PROBLEM DETAILS: Your output should be each line from the material below that has the word "link".
-- DATA SHOWN follows --
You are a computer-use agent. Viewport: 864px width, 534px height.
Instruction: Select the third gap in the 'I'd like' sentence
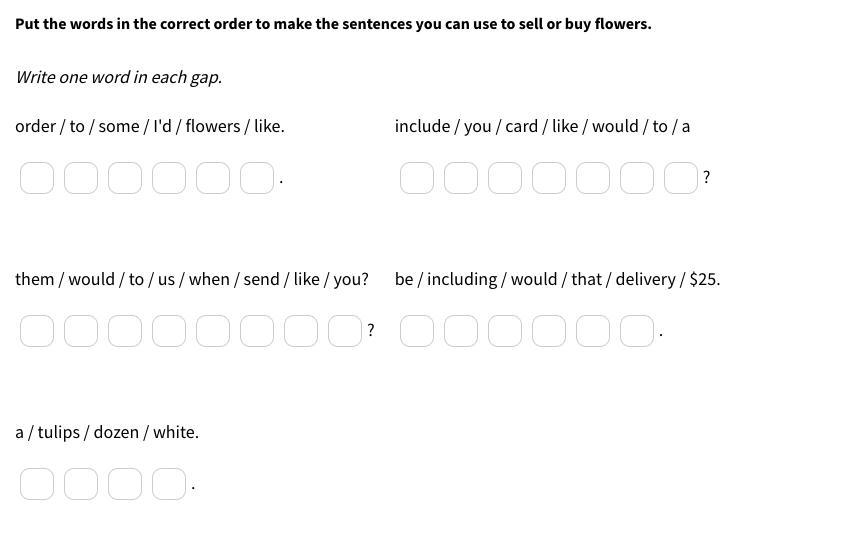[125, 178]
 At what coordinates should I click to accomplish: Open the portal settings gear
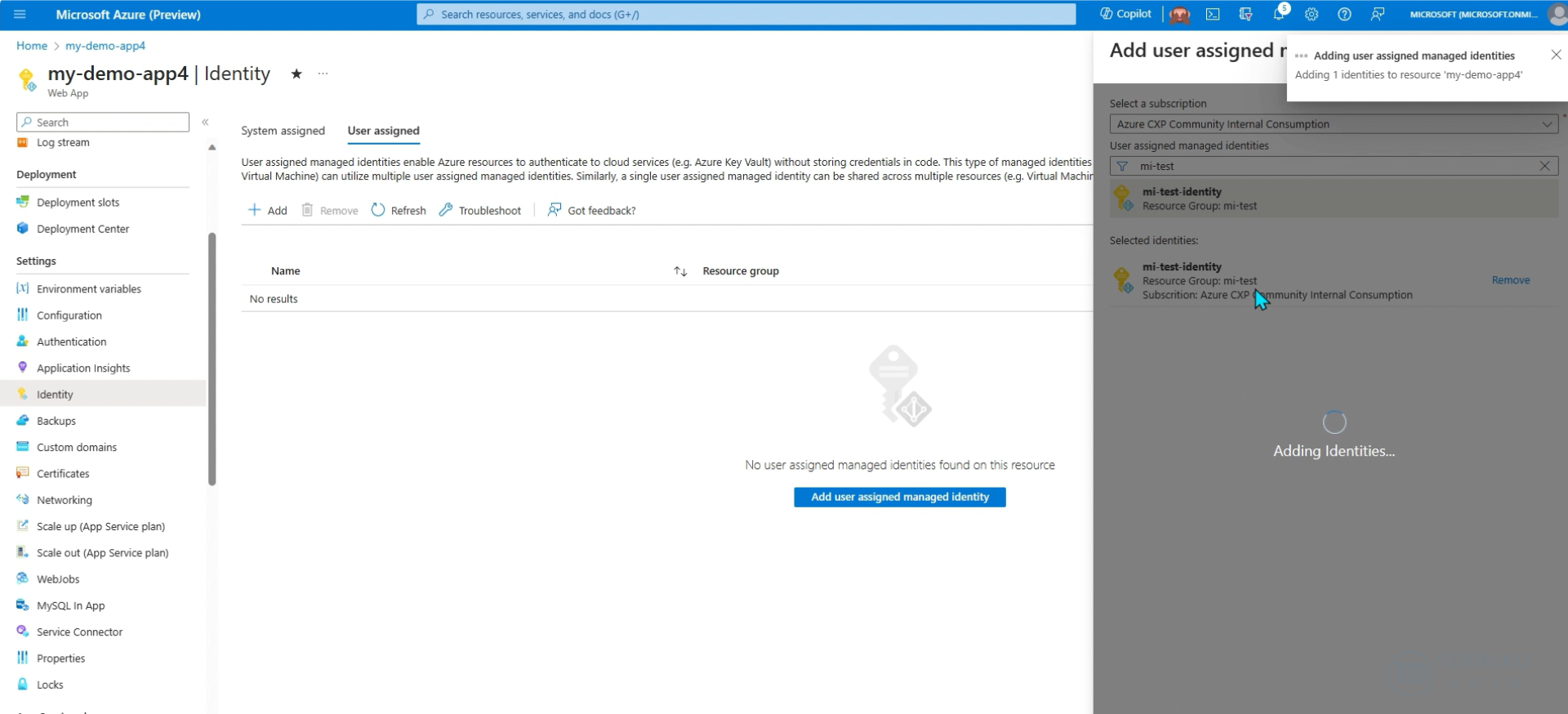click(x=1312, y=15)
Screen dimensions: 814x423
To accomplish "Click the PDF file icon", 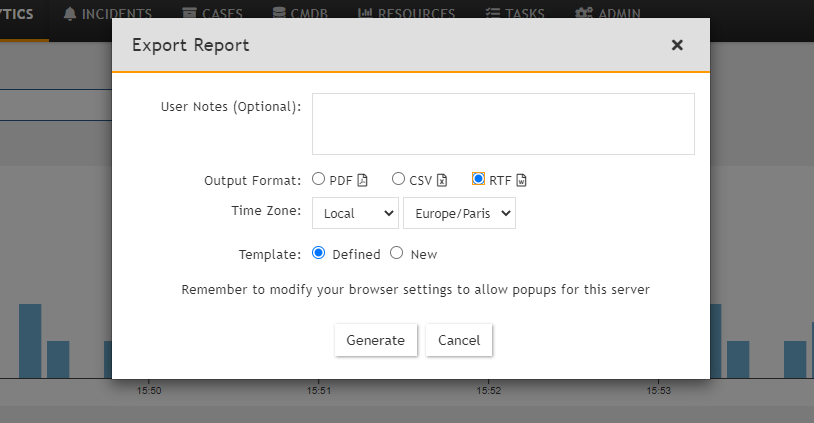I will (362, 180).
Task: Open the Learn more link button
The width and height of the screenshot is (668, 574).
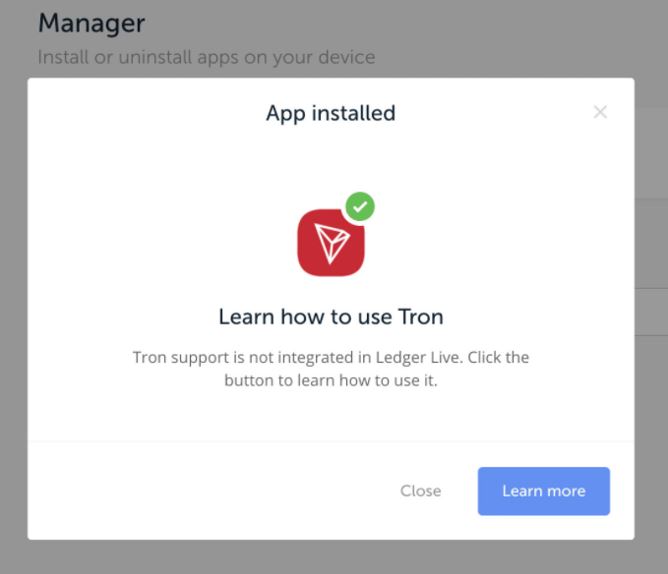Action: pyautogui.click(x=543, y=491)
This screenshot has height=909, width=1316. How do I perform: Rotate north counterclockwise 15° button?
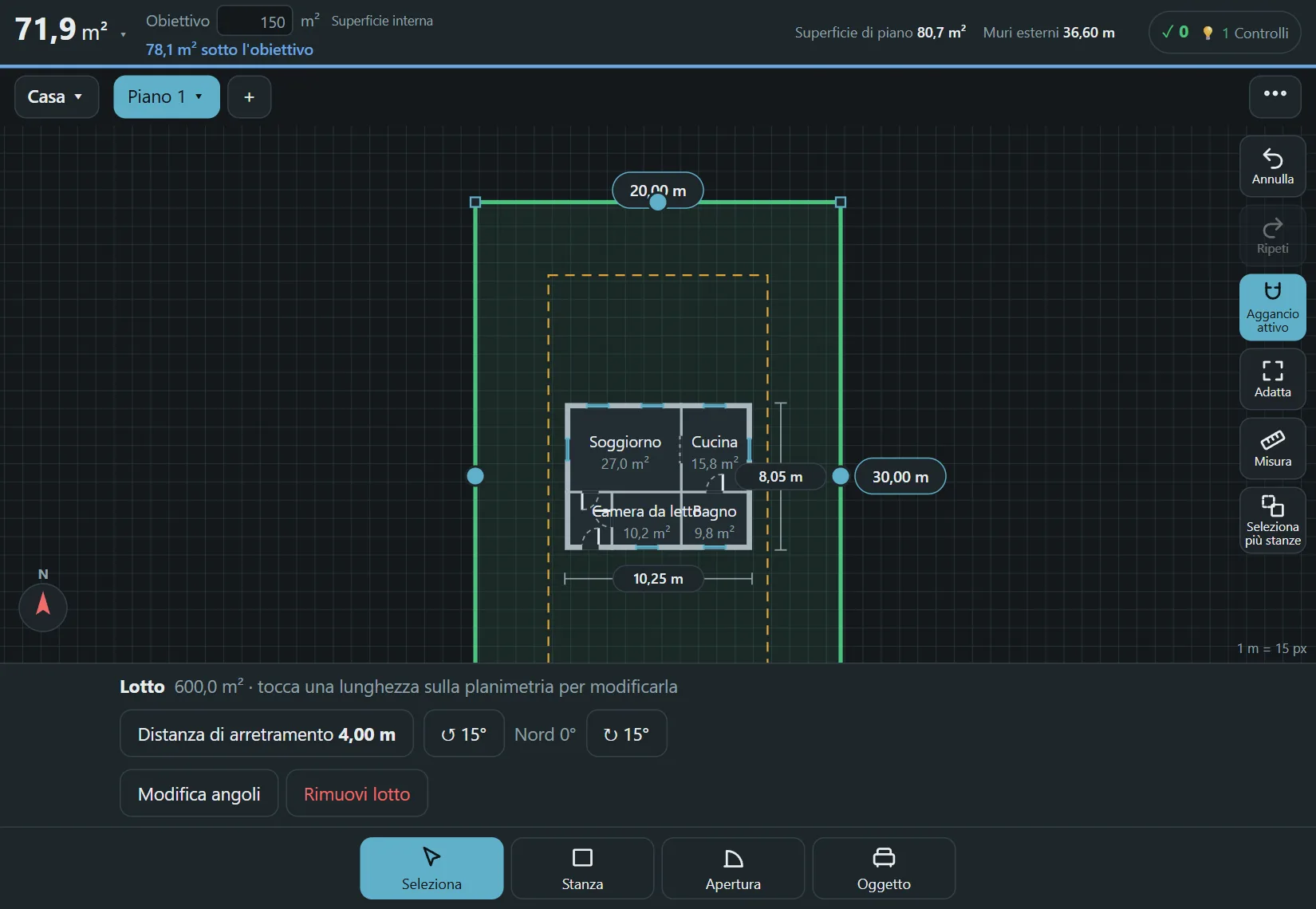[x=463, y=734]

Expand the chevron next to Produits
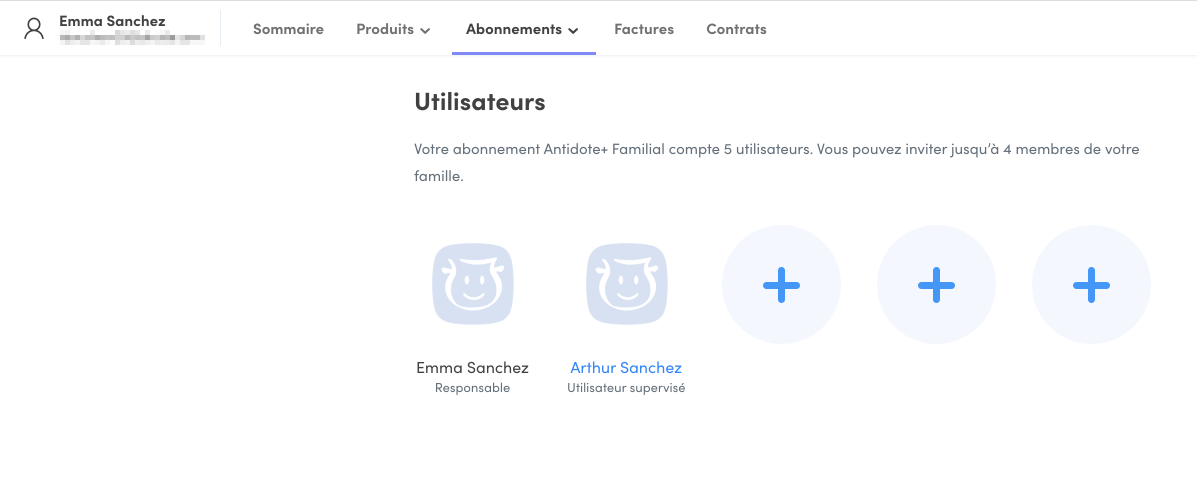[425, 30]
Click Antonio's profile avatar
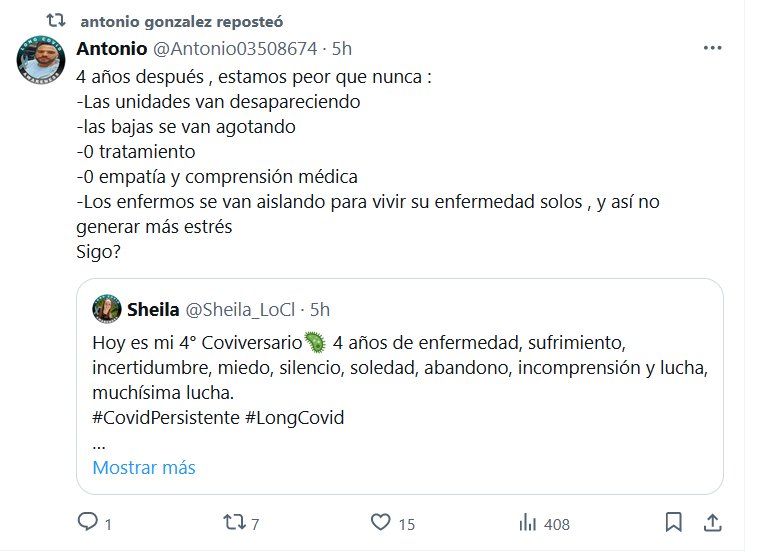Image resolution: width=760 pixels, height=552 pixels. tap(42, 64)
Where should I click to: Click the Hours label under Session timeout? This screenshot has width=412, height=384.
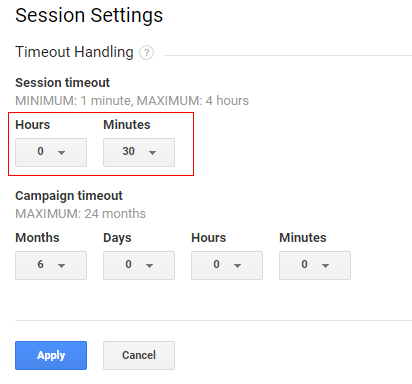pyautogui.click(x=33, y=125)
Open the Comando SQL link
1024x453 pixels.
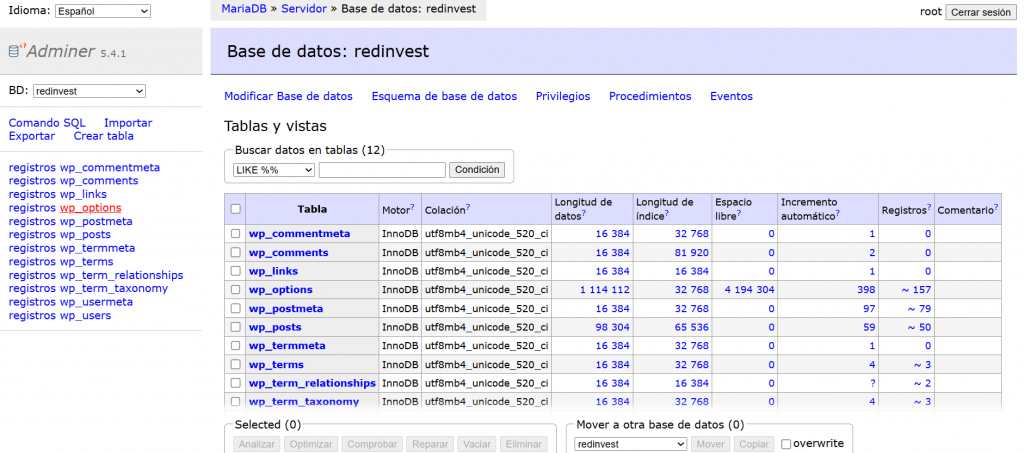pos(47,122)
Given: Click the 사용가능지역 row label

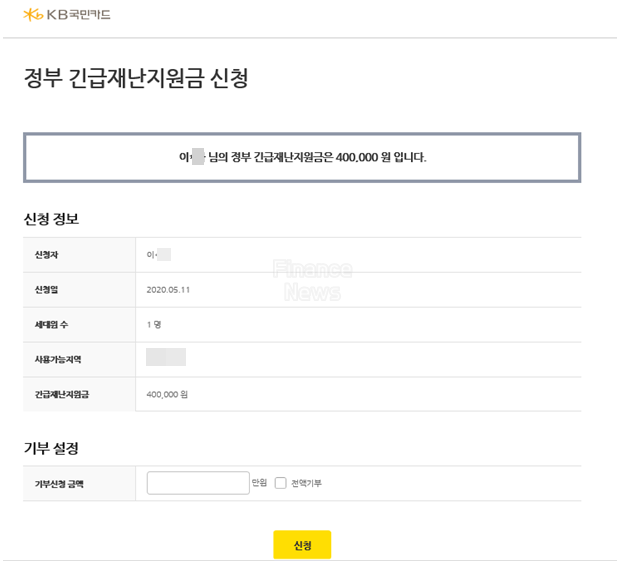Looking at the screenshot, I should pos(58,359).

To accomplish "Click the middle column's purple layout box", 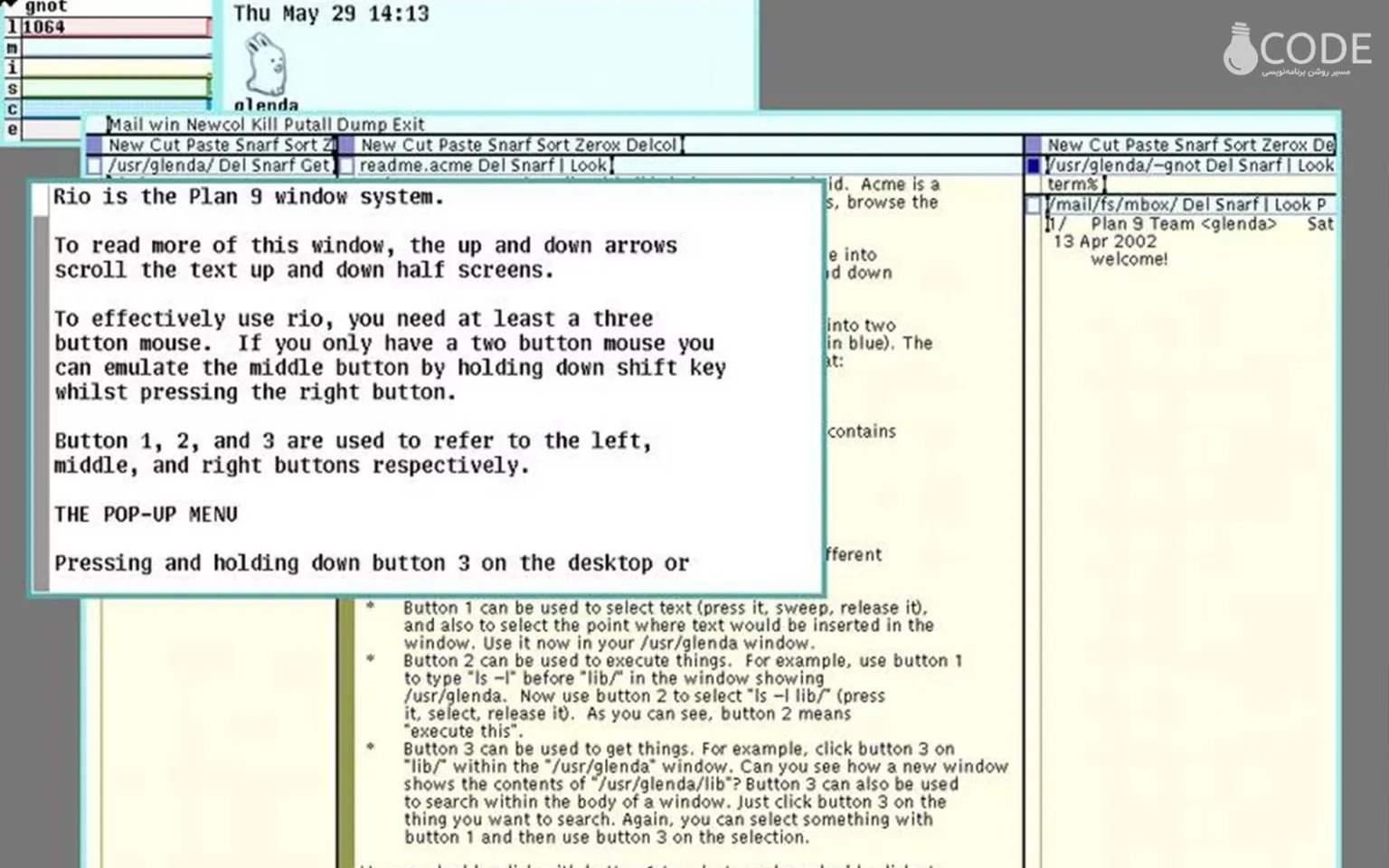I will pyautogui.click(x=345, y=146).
-- DATA SHOWN concluded --
ANSWER AREA:
Task: Open the Learn more link button
Open the Comando SQL link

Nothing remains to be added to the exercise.